Each student researcher will need:
- IF-A inoculating fluid
- BUG agar plate with bacteria (incubated overnight at 33°C from your TSA plates)
- Biolog GEN3 plate
- One 200/300 μl multichannel micropipette (p200)
- Micropipette tips for p200
- Wipes
- Tip disposal container
Getting Started
1. Calibrate the turbidimeter to a “blank” sample of inoculation fluid in a tube
a. Using the Biolog Turbidimeter, blank the turbidimeter with a clean tube (wiped clean of dirt and fingerprints) containing uninoculated IF-A. Because the tubes used are not optically uniform, they should be blanked individually.
b. Set the 100% transmittance adjustment knob so that the meter reads 100%.
c. Record reading.
2. Use a turbidimeter with bacterial sample in the inoculation fluid in a tube
a. Collect bacteria from your streak plate by touching the Inoculatorz™ swab to the bacteria (be gentle: do not push the swab through the agar media).
b. Open your Inoculating Fluid tube (IF) tube and submerge the swab into the liquid. Swirl the swab around in the fluid for 15 seconds to ensure inoculation. Do not leave the liquid uncapped longer than necessary to prevent contamination. The tubes are glass: work carefully.

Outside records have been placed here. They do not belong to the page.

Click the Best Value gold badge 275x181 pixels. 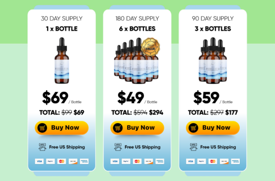(x=150, y=47)
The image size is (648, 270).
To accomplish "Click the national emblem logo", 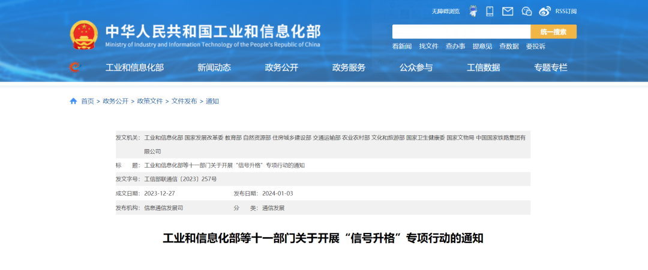I will 83,35.
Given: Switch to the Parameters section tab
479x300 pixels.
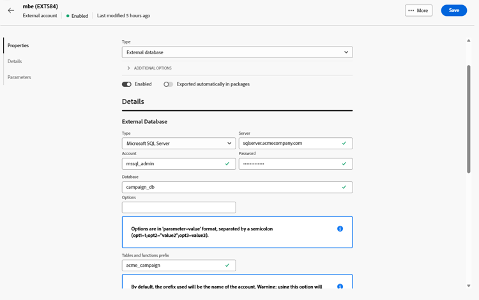Looking at the screenshot, I should coord(19,77).
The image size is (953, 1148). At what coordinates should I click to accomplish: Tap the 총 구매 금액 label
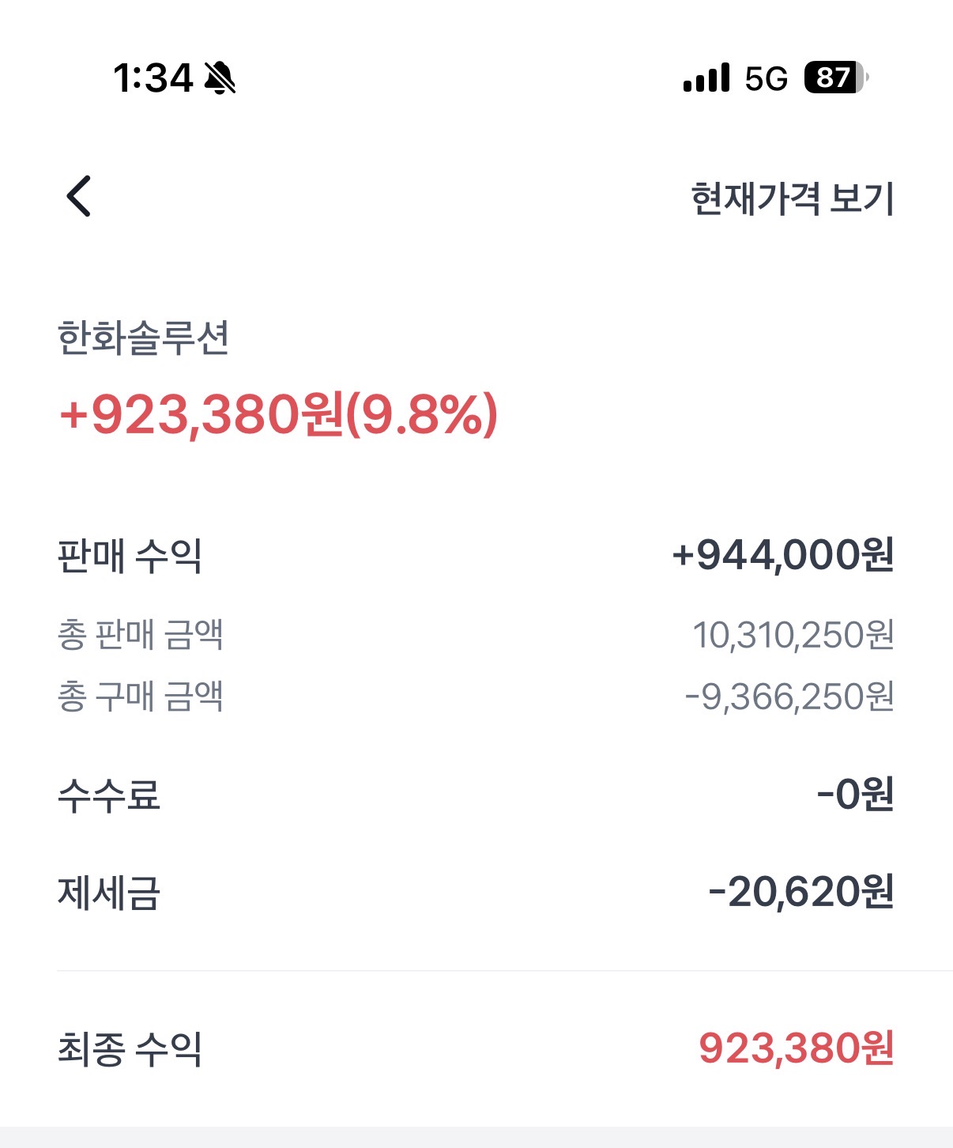click(x=140, y=697)
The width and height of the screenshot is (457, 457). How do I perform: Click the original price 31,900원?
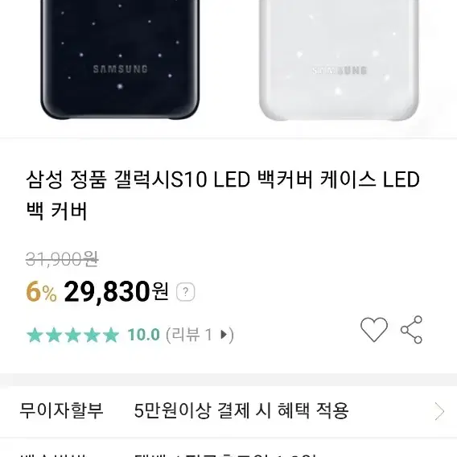[62, 259]
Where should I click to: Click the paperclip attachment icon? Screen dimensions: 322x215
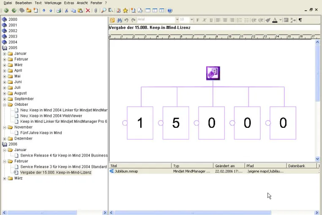point(96,11)
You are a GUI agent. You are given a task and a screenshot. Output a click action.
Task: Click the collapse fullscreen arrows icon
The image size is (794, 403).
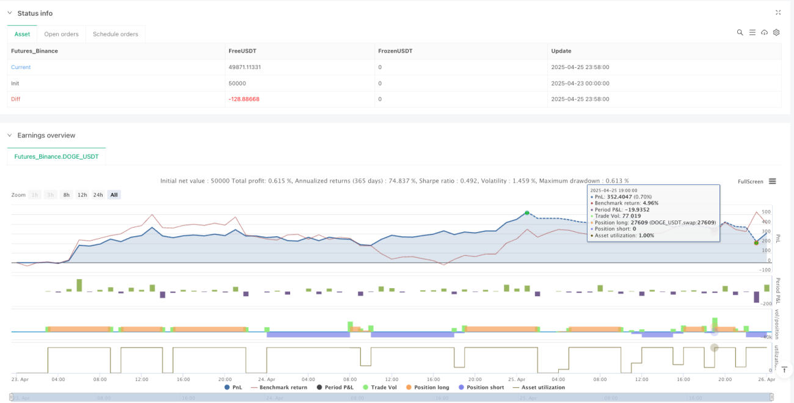tap(778, 12)
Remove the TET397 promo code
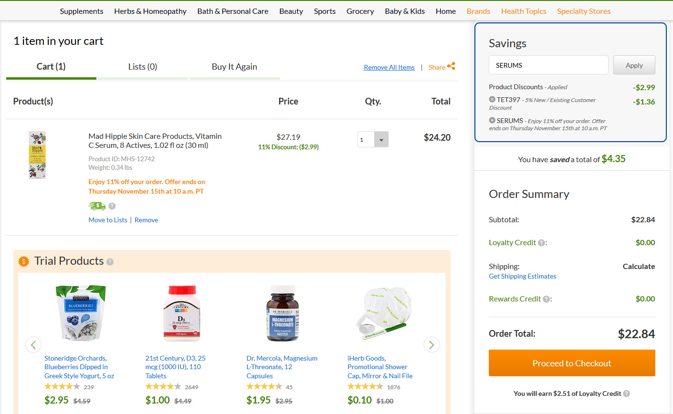 [492, 99]
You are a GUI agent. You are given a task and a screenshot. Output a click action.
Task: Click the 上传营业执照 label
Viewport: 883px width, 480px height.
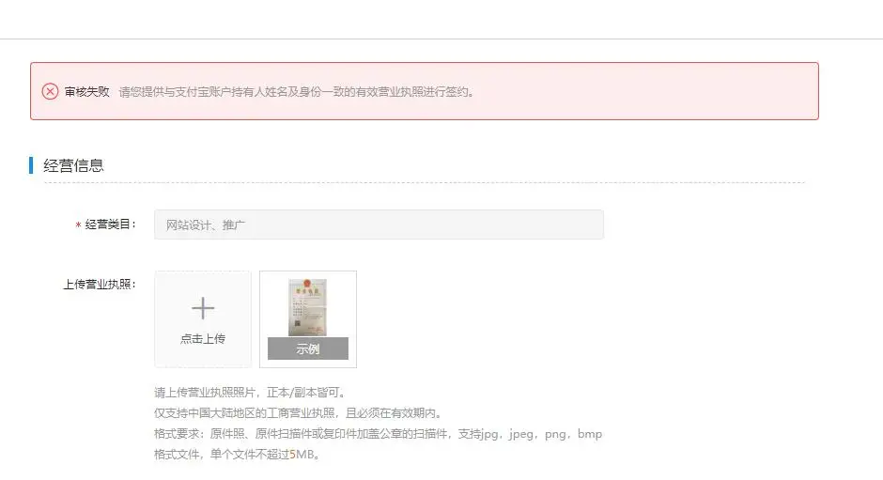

c. Cap the tube and gently invert the three (3) times to ensure thorough mixing (no bubbles).
d. The target cell density is 95%T for our protocol.
i. Add more bacteria with the swab if necessary to get as close to this value as possible by continuing to add more bacteria with the swab to the tube.
ii. Work carefully and keep the tube capped. If necessary, use another swab if you think it has touched another surface.
3. Once you’ve reached the target cell density at 95%T, cap the tube and proceed to the next Activity.